Solar power accounts for less than 2 percent of U.S. electricity but could make up more than that if the cost of electricity generation and energy storage for use on cloudy days and at nighttime were cheaper.
A Purdue University-led team developed a new material and manufacturing process that would make one way to use solar power — as heat energy — more efficient in generating electricity.
The innovation is an important step for putting solar heat-to-electricity generation in direct cost competition with fossil fuels, which generate more than 60 percent of electricity in the U.S.
“Storing solar energy as heat can already be cheaper than storing energy via batteries, so the next step is reducing the cost of generating electricity from the sun’s heat with the added benefit of zero greenhouse gas emissions,” said Kenneth Sandhage, Purdue’s Reilly Professor of Materials Engineering.
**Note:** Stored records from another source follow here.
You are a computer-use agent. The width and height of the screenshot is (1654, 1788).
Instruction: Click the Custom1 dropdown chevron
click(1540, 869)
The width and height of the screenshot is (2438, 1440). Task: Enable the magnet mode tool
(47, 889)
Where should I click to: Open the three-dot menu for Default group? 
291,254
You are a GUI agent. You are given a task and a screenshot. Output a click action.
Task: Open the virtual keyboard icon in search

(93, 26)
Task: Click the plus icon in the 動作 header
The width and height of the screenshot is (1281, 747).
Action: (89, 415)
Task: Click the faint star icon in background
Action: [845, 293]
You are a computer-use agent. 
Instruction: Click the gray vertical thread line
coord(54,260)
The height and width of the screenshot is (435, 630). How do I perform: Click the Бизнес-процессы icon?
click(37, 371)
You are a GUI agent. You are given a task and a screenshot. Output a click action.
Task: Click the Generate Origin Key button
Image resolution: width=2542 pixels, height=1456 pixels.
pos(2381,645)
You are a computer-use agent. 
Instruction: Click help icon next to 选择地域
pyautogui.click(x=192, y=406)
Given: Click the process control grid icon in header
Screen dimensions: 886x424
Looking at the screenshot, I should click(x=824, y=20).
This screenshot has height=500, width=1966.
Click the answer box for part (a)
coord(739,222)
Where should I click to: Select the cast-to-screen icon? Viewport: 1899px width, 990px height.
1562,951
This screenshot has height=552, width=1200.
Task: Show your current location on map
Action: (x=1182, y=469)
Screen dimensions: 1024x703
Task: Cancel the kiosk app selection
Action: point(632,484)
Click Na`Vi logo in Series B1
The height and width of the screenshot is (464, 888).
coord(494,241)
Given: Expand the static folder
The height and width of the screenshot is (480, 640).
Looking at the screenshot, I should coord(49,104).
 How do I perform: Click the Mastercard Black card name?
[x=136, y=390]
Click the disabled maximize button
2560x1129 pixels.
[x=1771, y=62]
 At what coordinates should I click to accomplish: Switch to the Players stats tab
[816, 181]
The research, which was done at Purdue in collaboration with the Georgia Institute of Technology, the University of Wisconsin-Madison and Oak Ridge National Laboratory, published in the journal Nature.
This work aligns with Purdue’s Giant Leaps celebration, acknowledging the university’s global advancements made for a sustainable economy and planet as part of Purdue’s 150th anniversary. This is one of the four themes of the yearlong celebration’s Ideas Festival, designed to showcase Purdue as an intellectual center solving real-world issues.